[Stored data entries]
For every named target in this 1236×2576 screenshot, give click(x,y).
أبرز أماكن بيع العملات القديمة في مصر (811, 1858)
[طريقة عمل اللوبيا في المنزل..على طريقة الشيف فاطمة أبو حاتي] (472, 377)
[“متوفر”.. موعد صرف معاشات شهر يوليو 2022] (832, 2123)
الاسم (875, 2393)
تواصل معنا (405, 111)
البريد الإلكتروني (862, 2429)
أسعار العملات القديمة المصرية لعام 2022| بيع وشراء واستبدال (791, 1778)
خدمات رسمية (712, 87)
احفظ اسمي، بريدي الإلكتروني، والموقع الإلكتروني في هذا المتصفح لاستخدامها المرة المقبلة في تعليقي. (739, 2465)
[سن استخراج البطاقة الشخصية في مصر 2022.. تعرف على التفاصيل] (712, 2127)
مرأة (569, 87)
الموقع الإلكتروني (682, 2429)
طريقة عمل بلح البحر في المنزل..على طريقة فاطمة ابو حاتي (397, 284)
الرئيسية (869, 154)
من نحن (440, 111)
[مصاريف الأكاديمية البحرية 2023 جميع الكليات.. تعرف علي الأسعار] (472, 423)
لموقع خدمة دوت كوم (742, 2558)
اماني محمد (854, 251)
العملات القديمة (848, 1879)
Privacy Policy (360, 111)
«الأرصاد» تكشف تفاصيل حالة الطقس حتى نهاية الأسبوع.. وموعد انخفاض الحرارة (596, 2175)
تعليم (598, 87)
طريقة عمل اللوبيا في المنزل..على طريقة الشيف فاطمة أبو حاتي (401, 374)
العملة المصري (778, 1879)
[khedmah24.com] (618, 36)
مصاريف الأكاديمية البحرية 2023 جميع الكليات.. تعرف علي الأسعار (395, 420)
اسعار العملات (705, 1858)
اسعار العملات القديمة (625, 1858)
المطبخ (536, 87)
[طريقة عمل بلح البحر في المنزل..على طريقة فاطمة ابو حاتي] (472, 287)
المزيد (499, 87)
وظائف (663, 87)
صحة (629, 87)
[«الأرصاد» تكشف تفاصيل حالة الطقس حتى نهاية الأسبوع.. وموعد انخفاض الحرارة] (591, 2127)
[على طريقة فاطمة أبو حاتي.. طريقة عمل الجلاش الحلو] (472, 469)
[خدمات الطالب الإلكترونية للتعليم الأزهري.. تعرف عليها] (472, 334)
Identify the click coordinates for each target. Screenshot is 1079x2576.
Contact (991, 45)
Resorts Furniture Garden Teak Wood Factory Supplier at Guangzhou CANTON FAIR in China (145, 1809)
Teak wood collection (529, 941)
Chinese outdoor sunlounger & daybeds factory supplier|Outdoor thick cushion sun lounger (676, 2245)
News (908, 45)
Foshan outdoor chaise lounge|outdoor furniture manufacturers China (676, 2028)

# WHAT TO DO:
Your task is to retype the records precisely as they stand.

# SOLUTION TO THE EXERCISE:
For every named target in this 1236×2576 screenshot, give click(x,y).
أبرز أماكن بيع العملات القديمة في مصر (811, 1858)
[طريقة عمل اللوبيا في المنزل..على طريقة الشيف فاطمة أبو حاتي] (472, 377)
[“متوفر”.. موعد صرف معاشات شهر يوليو 2022] (832, 2123)
الاسم (875, 2393)
تواصل معنا (405, 111)
البريد الإلكتروني (862, 2429)
أسعار العملات القديمة المصرية لعام 2022| بيع وشراء واستبدال (791, 1778)
خدمات رسمية (712, 87)
احفظ اسمي، بريدي الإلكتروني، والموقع الإلكتروني في هذا المتصفح لاستخدامها المرة المقبلة في تعليقي. (739, 2465)
[سن استخراج البطاقة الشخصية في مصر 2022.. تعرف على التفاصيل] (712, 2127)
مرأة (569, 87)
الموقع الإلكتروني (682, 2429)
طريقة عمل بلح البحر في المنزل..على طريقة فاطمة ابو حاتي (397, 284)
الرئيسية (869, 154)
من نحن (440, 111)
[مصاريف الأكاديمية البحرية 2023 جميع الكليات.. تعرف علي الأسعار] (472, 423)
لموقع خدمة دوت كوم (742, 2558)
اماني محمد (854, 251)
العملات القديمة (848, 1879)
Privacy Policy (360, 111)
«الأرصاد» تكشف تفاصيل حالة الطقس حتى نهاية الأسبوع.. وموعد انخفاض الحرارة (596, 2175)
تعليم (598, 87)
طريقة عمل اللوبيا في المنزل..على طريقة الشيف فاطمة أبو حاتي (401, 374)
العملة المصري (778, 1879)
[khedmah24.com] (618, 36)
مصاريف الأكاديمية البحرية 2023 جميع الكليات.. تعرف علي الأسعار (395, 420)
اسعار العملات (705, 1858)
اسعار العملات القديمة (625, 1858)
المطبخ (536, 87)
[طريقة عمل بلح البحر في المنزل..على طريقة فاطمة ابو حاتي] (472, 287)
المزيد (499, 87)
وظائف (663, 87)
صحة (629, 87)
[«الأرصاد» تكشف تفاصيل حالة الطقس حتى نهاية الأسبوع.. وموعد انخفاض الحرارة] (591, 2127)
[على طريقة فاطمة أبو حاتي.. طريقة عمل الجلاش الحلو] (472, 469)
[خدمات الطالب الإلكترونية للتعليم الأزهري.. تعرف عليها] (472, 334)
Identify the click coordinates for each target. Screenshot is 1079x2576.
Contact (991, 45)
Resorts Furniture Garden Teak Wood Factory Supplier at Guangzhou CANTON FAIR in China (145, 1809)
Teak wood collection (529, 941)
Chinese outdoor sunlounger & daybeds factory supplier|Outdoor thick cushion sun lounger (676, 2245)
News (908, 45)
Foshan outdoor chaise lounge|outdoor furniture manufacturers China (676, 2028)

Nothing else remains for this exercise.